■ TEXTO DE LECTURA:
__________

Por Beatriz Sarlo |
Nacidos
entre la década del 40 y la del 50 del siglo pasado, la tarea que pareció
imponerse a mi generación intelectual y política fue la de “entender el
peronismo”, regidos por el signo de las masas, como lo definió Carlos
Altamirano con una imagen justa. Antes que nosotros, hombres como Jorge
Abelardo Ramos, Juan José Hernández Arregui, Ismael Viñas, Rodolfo Puiggrós o
John William Cooke habían trazado las grandes líneas del debate para
militantes. Sabato y Martínez Estrada escribieron sobre el primer peronismo.
Sebreli compuso una Eva fascinante, ética y psicológicamente verdadera.
Grandes
divulgadores, como Félix Luna, y decenas de investigadores académicos,
especialmente en los últimos años, aportaron nuevo conocimiento a este
continente donde el peronismo fue el astro cuya fuerza de gravedad atraía a
propios y ajenos; y Tulio Halperin Donghi, cuyo ensayo La larga agonía de la
Argentina peronista es una obra indispensable.

__________

■ TAREA ESCRITA 1: Extrae de las entradas cada línea que contenga la palabra "checkbox" y cópiala tal cual.

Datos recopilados

__________

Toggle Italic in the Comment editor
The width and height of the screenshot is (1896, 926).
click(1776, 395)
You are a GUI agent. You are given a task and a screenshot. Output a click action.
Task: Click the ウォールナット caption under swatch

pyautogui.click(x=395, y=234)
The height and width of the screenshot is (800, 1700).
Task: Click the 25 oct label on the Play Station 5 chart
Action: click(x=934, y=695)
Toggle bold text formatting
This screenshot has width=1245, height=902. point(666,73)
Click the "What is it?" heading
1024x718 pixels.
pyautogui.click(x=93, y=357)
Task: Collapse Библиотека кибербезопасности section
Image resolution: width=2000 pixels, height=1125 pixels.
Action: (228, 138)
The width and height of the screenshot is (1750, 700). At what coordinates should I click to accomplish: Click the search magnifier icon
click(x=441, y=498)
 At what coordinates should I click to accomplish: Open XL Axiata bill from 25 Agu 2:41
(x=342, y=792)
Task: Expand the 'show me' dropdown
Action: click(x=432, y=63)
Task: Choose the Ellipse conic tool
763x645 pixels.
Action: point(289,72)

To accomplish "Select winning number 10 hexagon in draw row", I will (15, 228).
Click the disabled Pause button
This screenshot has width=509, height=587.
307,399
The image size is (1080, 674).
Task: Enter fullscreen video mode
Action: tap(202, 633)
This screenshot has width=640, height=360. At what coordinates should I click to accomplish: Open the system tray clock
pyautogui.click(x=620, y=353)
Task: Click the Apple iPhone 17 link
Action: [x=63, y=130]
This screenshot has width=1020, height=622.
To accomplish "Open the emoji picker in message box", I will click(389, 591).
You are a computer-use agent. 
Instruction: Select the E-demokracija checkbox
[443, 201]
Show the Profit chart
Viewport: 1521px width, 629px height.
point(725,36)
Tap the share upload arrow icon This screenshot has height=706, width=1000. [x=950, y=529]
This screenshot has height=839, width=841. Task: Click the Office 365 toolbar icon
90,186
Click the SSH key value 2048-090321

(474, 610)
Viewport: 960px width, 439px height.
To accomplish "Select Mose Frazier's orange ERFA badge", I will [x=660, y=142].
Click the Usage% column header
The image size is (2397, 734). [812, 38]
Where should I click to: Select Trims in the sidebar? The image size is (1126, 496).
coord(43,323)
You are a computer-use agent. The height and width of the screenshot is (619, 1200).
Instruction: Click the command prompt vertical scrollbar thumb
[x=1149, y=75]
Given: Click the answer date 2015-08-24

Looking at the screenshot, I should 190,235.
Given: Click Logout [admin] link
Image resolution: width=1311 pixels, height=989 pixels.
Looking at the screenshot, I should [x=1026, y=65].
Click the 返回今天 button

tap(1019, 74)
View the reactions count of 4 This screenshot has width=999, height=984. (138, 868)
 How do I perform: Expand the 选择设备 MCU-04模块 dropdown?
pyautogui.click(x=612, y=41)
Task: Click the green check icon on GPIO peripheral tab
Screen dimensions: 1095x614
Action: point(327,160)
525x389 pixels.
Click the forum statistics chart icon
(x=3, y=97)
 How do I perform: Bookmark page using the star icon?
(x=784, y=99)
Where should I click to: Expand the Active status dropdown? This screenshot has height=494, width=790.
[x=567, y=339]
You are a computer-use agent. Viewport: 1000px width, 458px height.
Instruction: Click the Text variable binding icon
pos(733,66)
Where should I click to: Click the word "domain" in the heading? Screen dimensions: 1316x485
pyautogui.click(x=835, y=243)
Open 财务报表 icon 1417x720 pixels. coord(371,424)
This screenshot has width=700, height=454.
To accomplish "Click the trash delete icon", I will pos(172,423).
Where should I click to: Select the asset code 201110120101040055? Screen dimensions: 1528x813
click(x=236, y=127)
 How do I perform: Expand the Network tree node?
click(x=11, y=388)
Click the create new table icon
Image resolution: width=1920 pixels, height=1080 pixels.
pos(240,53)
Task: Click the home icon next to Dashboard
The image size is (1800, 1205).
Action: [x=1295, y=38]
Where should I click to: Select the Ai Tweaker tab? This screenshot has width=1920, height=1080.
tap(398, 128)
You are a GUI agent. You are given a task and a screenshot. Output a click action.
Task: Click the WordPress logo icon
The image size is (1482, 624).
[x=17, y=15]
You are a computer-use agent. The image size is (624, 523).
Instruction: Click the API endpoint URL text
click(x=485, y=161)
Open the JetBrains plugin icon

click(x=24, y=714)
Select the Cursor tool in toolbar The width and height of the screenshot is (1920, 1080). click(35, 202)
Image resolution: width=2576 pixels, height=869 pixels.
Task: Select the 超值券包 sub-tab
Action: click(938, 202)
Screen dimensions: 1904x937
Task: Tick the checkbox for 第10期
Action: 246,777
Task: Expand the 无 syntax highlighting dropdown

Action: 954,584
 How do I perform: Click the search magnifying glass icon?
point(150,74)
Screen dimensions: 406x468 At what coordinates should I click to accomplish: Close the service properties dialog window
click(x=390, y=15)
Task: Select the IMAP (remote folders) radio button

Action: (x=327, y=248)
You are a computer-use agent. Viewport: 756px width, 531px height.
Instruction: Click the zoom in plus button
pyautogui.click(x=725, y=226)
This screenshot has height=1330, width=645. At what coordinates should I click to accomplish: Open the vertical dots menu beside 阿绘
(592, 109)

__________

■ TAREA ESCRITA 2: Repite al pie de la letra el fragmento del texto sobre el peronismo que comienza con "Sebreli compuso una" y sigue hasta "una obra indispensable.".

■ RESPUESTA 1:
Instruction: Select the E-demokracija checkbox
Task: Tick the checkbox for 第10期

■ RESPUESTA 2:
Sebreli compuso una Eva fascinante, ética y psicológicamente verdadera.
Grandes
divulgadores, como Félix Luna, y decenas de investigadores académicos,
especialmente en los últimos años, aportaron nuevo conocimiento a este
continente donde el peronismo fue el astro cuya fuerza de gravedad atraía a
propios y ajenos; y Tulio Halperin Donghi, cuyo ensayo La larga agonía de la
Argentina peronista es una obra indispensable.